To hell with Christmas (if you’ll pardon the pun), this isn’t so much the festive season as the Martian season.
Next week, the Japanese probe Nozomi will either go into orbit or be flung off into space – or, disastrously, crash into the planet’s surface, contaminating it with microbes from Earth. Nozomi has had a troubled life with fuel problems and damage from a solar flare. It seems unlikely that it will succeed, but if the Japanese do manage to make everything work, I think it will go down in history as a major feat of interplanetary engineering.
Mars Express is already at work, having sent back its first image. Really this is something of a calibration exercise, and the real work won’t begin until it goes into orbit on Christmas Day, just a few hours after Beagle2 has touched down on the surface. If you’re anything like me, you’ll probably be all misty eyed if it works, and horribly upset if it doesn’t.
The British media hardly give any time at all to the other two probes that are on their way to Mars, NASA’s twin probes Spirit and Opportunity. Spirit lands on January 4th and Opportunity on January 25th, on opposite sides of the planet. Billed as twin "robot geologists", Spirit and Opportunity will be looking for geological evidence of water, as well as increasing understanding of the planet’s surface – and have a big advantage over Beagle2 in that they are mobile, travelling around 40 yards each day during their 90-day mission.

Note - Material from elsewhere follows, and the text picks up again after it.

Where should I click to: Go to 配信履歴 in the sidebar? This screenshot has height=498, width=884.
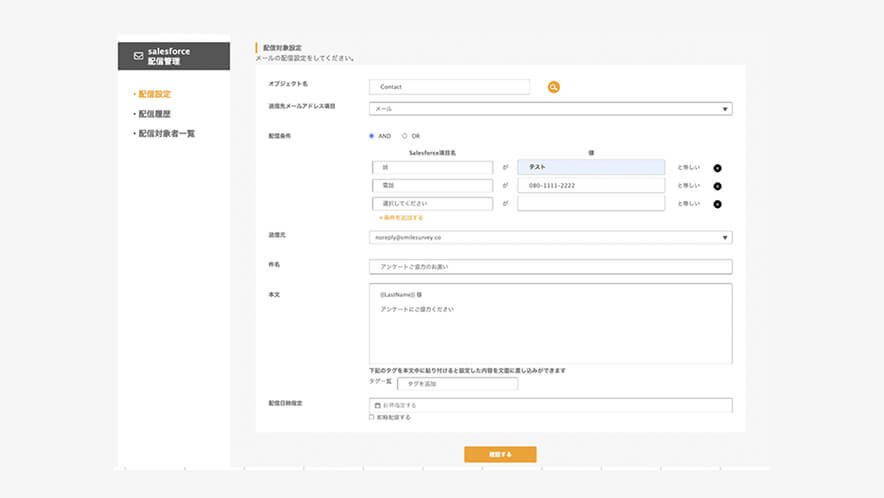tap(153, 114)
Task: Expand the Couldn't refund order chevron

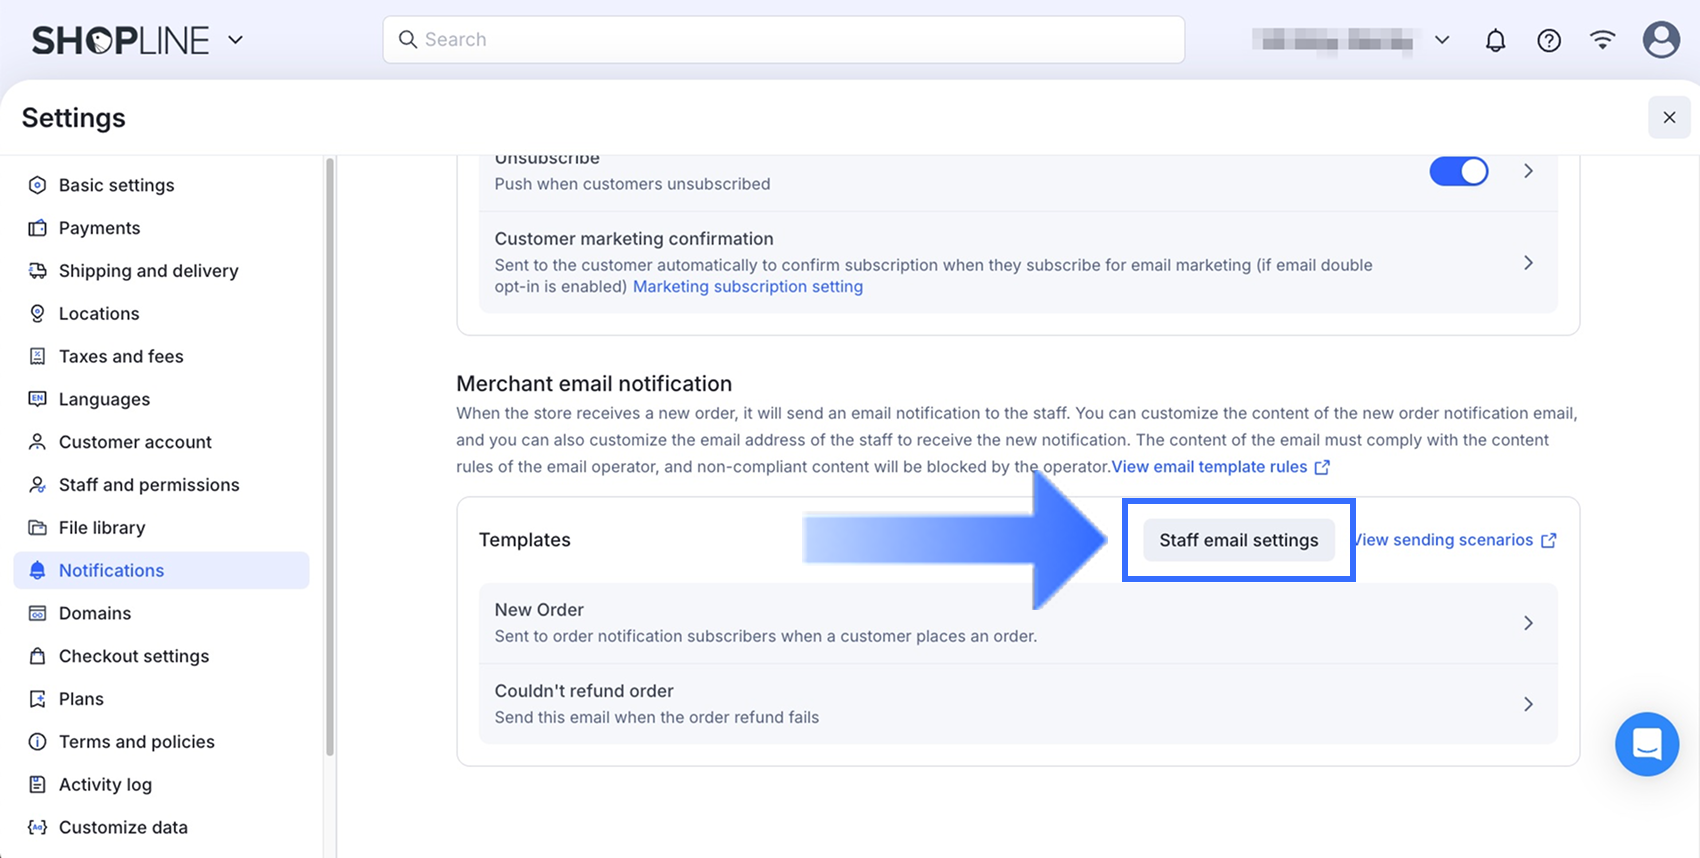Action: click(1528, 704)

However you look at it, this is really exciting stuff. I remember everyone at work being crowded around the PC as I downloaded fresh images from Mars Pathfinder and its Sojourner rover in 1997 over a 28.8kbps connection – it was amazing to see almost-live images from Mars, only a few minutes old. And don’t forget that Mars Odyssey has been sending back data for two years up until it was knocked out during October’s massive solar flare, and Mars Global Surveyor has sent some amazing pictures too.
This is an exciting time – I think I’m likely to be attached to my laptop and broadband over Christmas!

2 Replies to “Mars attack”

  1. Oh excellent i love all this stuff reminds me of the comet probe etc etc… love it!

    When should we start seeing live images on the internet?